Short-term dietary antibiotics altered the intestinal microbiota and improved the lipid metabolism in hybrid grouper fed medium and high-lipid diets

Abstract The increasing aquaculture production brought about the extensive use of high-lipid diets and antibiotics as effective means to spare costly protein and treat diseases, respectively. However dietary antibiotics and high-lipid diets both influence the gut microbiome. We hypothesized that antibiotics could affect the lipid metabolism by altering the composition of intestinal microbiota in fish at medium- and high-lipid diets. We explored this hypothesis by a 6-day administration of antibiotics mixtures to the diet of hybrid grouper (Epinephelus fuscoguttatus♀ × E. lanceolatus♂). Four diet groups were designed: medium-lipid (control diet, CD, 8.27% lipids), CD supplemented with antibiotics (vancomycin, neomycin sulfate, metronidazole; ACD), high-lipid diet (HD, 15.32% lipids), and HD with antibiotics (AHD). The ACD and AHD groups exhibited significantly decreased crude lipids, lipid droplets, triglycerides, and total cholesterol contents of the liver (compared to CD and HD). The antibiotics treatment mainly upregulated the expressions of genes associated with lipolysis at the medium-lipid diet and downregulated the expression of lipogenesis-associated genes at the high-lipid diet. The antibiotics treatment mainly inhibited the expression of lipogenesis-associated proteins in the high-lipid diet, and mainly facilitated lipolysis in the medium-lipid diet. The antibiotics treatment significantly reduced the abundance and diversity of microbes, the abundance of Firmicutes, and Firmicutes/Bacteroidetes ratio.
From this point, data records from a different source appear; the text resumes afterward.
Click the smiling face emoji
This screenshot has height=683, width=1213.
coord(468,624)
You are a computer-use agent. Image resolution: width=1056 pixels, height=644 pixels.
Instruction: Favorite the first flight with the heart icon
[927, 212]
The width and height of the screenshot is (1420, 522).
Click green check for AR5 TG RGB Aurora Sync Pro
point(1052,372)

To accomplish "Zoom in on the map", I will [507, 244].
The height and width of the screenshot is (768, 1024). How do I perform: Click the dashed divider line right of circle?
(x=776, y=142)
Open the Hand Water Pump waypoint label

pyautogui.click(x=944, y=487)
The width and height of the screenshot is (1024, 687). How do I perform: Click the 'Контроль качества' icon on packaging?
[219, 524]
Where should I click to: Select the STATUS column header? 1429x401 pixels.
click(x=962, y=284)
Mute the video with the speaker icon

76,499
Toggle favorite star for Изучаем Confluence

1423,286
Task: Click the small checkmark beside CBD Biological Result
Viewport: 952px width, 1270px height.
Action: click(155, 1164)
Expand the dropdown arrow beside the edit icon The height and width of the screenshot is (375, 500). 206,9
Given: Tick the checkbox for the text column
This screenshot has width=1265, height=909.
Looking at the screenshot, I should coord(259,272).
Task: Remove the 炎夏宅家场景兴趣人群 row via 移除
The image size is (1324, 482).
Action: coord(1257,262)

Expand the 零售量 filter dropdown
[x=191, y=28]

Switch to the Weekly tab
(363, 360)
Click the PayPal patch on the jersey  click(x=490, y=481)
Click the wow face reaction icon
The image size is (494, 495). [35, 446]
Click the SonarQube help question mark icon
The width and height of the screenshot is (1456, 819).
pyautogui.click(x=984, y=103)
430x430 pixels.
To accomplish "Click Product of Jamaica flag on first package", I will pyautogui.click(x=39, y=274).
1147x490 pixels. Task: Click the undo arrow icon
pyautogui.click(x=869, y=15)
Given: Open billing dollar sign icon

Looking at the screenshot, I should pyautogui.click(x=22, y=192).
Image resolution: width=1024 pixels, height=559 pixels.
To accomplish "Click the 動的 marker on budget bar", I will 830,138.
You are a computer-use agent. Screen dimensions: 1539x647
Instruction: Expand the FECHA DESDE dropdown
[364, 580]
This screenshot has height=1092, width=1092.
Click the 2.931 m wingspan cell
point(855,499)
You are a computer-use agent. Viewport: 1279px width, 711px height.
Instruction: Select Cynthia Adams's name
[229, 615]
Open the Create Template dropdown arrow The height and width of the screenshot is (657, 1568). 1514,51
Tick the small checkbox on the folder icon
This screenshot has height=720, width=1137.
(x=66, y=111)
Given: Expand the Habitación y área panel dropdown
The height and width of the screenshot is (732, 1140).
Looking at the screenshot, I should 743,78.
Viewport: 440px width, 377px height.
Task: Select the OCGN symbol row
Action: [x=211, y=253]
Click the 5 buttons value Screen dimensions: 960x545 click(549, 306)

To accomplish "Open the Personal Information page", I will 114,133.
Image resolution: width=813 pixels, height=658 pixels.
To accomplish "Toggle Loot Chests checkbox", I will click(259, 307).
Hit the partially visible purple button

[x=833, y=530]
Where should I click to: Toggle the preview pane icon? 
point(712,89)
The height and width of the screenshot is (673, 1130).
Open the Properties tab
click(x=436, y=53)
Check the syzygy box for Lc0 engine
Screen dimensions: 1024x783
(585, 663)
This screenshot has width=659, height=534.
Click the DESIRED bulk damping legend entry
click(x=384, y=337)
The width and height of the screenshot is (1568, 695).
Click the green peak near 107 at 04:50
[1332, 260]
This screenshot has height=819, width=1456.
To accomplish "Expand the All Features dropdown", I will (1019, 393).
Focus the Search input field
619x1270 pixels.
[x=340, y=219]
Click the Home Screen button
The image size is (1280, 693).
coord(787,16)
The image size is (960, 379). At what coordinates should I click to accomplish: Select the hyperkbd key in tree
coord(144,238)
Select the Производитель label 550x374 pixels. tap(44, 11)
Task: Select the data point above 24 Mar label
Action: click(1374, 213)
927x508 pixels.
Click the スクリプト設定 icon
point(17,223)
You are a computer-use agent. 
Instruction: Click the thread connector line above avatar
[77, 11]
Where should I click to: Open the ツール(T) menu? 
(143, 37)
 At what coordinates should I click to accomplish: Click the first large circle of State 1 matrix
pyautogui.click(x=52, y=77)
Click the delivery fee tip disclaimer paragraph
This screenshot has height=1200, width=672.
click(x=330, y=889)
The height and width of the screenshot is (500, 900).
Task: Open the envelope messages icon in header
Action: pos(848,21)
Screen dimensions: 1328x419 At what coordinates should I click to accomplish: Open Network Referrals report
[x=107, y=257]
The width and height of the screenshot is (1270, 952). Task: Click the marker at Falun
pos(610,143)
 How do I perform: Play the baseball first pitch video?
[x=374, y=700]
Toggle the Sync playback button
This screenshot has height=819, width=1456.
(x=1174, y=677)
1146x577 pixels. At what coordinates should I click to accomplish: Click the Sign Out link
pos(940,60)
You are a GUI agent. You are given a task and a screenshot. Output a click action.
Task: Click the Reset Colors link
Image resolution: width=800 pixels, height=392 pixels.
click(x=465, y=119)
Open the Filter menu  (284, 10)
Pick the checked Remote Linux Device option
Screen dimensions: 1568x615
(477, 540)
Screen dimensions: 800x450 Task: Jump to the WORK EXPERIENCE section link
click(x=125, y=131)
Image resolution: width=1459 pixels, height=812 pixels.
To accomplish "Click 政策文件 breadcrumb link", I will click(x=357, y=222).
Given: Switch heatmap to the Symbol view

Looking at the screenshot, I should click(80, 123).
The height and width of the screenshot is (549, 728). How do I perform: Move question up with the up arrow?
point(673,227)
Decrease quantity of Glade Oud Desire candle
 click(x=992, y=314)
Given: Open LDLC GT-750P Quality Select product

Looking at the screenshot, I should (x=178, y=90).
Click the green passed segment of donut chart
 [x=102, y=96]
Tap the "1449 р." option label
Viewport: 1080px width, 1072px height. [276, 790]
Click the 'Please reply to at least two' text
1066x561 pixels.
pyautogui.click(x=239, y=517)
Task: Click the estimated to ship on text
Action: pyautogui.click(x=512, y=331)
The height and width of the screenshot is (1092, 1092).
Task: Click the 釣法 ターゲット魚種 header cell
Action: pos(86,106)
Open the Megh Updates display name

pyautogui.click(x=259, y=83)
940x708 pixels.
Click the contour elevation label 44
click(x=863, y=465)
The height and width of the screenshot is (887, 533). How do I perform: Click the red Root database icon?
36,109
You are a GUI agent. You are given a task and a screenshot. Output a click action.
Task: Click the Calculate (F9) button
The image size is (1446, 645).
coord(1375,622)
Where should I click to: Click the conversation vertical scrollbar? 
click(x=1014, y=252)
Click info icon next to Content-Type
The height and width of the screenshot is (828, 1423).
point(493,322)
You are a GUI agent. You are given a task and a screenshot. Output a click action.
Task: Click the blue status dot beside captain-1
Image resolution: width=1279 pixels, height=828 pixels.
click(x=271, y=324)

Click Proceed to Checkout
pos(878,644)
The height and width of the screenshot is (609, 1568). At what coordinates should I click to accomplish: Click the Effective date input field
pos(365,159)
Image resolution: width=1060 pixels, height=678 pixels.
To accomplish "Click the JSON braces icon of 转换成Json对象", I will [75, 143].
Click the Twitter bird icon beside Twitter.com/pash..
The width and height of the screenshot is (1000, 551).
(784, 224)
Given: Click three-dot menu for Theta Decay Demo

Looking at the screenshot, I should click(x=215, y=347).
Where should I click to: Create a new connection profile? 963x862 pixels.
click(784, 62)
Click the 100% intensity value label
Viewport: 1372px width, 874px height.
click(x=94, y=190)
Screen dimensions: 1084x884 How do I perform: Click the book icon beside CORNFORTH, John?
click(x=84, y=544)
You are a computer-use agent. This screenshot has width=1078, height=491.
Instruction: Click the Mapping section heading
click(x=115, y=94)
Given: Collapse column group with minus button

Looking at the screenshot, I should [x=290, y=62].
In addition, antibiotics homogenized the intestinal microbiota, which in turn caused analogous effects in medium- and high-lipid diets in grouper. In conclusion, short-term dietary antibiotics treatment improved the accumulation of lipids and lipid metabolism by inhibiting lipogenesis at the high-lipid level and facilitating lipolysis at the medium-lipid level via affecting the composition, diversity and functional pathways of gut microbiota.